À l’heure où l’on évoque une loi sur les droits des patients, on
peut souhaiter une intervention du législateur sur cette question
du consentement. Mais la perspective est incertaine. Cette législation plusieurs fois annoncée a bien des difficultés à s’affirmer.
En outre, le législateur pourrait-il revenir sur la règle protectrice
qu’a instituée la jurisprudence ?
L’initiative relève davantage des sociétés savantes et des lieux
où cohabitent droit et santé. Il ne s’agit pas de s’atteler à la rédaction d’écrits aux allures d’alibis formalistes, mais d’engager une
réflexion pluridisciplinaire préoccupée de défendre une médecine, qui à force de prudence, risque l’écueil de l’immobilisme.
Dans ce cadre qui est désormais bien défini par la jurisprudence,
il reste à préciser les modalités pratiques qui donneront un sens
■
à la règle, et cette tâche interpelle chaque praticien.
L’Agence Nationale d’Accréditation et d’Évaluation en Santé
(ANAES)
analyse la démarche d’information du patient
à travers neuf références :
❶ L’établissement inscrit les droits et l’information du patient dans ses priorités.
❷ L’établissement assure à tous l’accès aux soins.
❸ Le patient reçoit une information claire, compréhensible et adaptée sur les conditions du séjour.

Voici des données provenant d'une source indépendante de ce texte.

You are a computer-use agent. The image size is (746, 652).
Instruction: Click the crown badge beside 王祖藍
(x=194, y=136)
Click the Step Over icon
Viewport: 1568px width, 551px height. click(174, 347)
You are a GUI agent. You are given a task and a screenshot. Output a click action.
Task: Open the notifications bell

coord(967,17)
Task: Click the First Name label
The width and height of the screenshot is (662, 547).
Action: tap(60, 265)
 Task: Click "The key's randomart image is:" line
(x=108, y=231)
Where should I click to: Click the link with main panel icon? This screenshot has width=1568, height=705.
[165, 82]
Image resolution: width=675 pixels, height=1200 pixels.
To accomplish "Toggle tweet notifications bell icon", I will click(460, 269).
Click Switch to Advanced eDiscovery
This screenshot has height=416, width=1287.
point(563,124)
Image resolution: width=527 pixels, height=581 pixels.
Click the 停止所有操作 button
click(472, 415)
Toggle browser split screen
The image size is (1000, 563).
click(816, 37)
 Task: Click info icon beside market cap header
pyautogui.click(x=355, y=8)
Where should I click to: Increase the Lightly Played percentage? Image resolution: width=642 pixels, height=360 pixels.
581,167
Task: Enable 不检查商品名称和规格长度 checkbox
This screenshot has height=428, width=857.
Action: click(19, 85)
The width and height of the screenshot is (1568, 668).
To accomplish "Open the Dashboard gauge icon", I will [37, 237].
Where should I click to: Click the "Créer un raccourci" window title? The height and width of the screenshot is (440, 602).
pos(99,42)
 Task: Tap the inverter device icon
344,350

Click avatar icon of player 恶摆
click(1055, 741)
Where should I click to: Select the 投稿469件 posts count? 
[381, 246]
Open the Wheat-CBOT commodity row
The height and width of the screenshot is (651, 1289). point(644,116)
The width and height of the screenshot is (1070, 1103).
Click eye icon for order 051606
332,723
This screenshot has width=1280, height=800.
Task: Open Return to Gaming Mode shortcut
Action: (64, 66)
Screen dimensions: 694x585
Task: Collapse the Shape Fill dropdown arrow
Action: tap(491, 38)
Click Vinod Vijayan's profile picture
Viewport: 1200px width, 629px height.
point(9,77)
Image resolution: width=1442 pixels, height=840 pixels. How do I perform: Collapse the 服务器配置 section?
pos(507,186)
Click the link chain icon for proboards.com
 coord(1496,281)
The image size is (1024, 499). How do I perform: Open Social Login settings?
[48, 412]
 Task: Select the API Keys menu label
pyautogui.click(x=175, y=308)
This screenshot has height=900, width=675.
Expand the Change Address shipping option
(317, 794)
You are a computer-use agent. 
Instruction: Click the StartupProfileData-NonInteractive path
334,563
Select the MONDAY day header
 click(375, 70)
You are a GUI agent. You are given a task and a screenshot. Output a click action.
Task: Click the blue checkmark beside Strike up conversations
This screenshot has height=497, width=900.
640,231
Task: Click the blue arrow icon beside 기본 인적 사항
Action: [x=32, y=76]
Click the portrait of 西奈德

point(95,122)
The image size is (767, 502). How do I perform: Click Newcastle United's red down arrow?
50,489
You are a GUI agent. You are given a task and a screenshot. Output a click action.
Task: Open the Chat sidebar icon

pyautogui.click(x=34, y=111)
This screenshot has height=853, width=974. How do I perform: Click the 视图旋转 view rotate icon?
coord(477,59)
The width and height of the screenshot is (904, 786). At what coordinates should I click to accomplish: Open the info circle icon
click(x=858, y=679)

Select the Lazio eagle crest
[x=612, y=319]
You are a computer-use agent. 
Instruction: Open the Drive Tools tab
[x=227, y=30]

❹ Le patient reçoit une information claire, compréhensible et adaptée sur ses soins et son état de santé.
❺ Le consentement du patient et/ou de son entourage est requis pour toute pratique le concernant.
❻ Le respect de l’intimité et de la dignité du patient ainsi que sa liberté sont préservés tout au long
de son séjour ou de sa consultation.
❼ Le respect de la confidentialité des informations personnelles, médicales et sociales et de la vie privée
est garanti au patient.
❽ Les réclamations et/ou plaintes des patients font l’objet d’une gestion particulière.
❾ L’établissement évalue le respect des droits du patient.